In this article, we explore how Pydantic's type system bridges LLM outputs, structured data, and knowledge graph concepts. If you ever wanted to extract a full knowledge graph, but you only know roughly what you want to extract but not how, this article is for you. Whether you're building document processing pipelines, chatbots, or data extraction workflows, understanding these patterns will help you build more robust LLM applications.
Table of contents:
- Recap: Structured Output Extraction Using LLMs
- Knowledge Graph Concepts
- Mapping Knowledge Graphs to Pydantic
- How to Extract Relationships
- Performing the Actual Prompting
- Conclusion
Recap: Structured Output Extraction Using LLMs
The foundation of reliable LLM data extraction is defining clear schemas. Pydantic provides an elegant way to create these schemas using Python's type hints, which can then be converted to JSON Schema for LLM consumption.

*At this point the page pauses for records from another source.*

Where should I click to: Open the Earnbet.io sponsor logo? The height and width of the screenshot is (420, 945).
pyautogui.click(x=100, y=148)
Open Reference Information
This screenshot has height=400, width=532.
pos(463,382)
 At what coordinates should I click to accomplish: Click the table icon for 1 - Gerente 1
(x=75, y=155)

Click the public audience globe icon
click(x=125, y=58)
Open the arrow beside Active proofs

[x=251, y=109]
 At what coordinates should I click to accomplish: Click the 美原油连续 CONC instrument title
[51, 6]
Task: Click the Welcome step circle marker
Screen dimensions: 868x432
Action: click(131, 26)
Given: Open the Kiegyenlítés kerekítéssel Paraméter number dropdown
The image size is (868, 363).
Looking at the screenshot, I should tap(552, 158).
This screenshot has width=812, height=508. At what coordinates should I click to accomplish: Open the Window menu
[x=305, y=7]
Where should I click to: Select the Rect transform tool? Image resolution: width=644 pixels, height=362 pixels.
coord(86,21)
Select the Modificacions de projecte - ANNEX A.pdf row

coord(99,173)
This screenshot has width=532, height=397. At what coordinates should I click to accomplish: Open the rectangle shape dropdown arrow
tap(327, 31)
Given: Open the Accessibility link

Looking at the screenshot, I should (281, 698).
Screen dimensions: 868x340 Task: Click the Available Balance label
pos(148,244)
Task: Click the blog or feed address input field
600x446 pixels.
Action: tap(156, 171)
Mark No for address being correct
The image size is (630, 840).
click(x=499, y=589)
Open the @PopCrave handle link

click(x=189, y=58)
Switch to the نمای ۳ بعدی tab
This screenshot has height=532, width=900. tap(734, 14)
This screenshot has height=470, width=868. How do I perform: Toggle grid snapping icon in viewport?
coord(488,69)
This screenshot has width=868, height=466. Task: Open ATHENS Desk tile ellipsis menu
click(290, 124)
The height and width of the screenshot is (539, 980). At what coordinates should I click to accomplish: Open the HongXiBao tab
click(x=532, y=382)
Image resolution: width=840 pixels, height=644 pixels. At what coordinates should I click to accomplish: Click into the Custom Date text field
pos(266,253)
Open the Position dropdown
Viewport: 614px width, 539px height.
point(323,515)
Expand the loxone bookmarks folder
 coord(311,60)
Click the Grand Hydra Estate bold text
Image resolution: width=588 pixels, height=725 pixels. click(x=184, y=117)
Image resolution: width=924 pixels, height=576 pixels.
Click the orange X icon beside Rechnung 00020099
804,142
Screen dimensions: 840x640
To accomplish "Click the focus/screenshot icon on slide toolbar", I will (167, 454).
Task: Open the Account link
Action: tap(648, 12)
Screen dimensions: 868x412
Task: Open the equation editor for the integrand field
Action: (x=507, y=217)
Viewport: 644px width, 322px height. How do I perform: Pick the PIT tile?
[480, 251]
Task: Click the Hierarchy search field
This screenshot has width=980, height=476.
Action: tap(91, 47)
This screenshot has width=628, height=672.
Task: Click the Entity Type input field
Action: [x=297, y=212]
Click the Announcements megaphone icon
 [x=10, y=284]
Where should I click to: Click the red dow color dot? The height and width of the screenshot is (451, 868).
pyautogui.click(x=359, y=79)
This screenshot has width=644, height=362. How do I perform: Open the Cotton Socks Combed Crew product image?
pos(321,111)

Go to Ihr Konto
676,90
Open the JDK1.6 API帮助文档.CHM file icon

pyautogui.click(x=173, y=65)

Let's start with a simple code example taken from my other article:
from pydantic import BaseModel, Field
import json
from typing import Any, Literal
class Person(BaseModel):
"""A person is a human being with the denoted attributes."""
name: str = Field(...,
description="Which is the name of the person?"
)
age: int = Field(...,
description="Which is the age of the person?"
)
email: str = Field(...,
description="Which is the email of the person?"
)
country: Literal["Germany", "Switzerland", "Austria"] = Field(...,
description="In which country does the person reside?"
)
json_schema: dict[str, Any] = Person.model_json_schema()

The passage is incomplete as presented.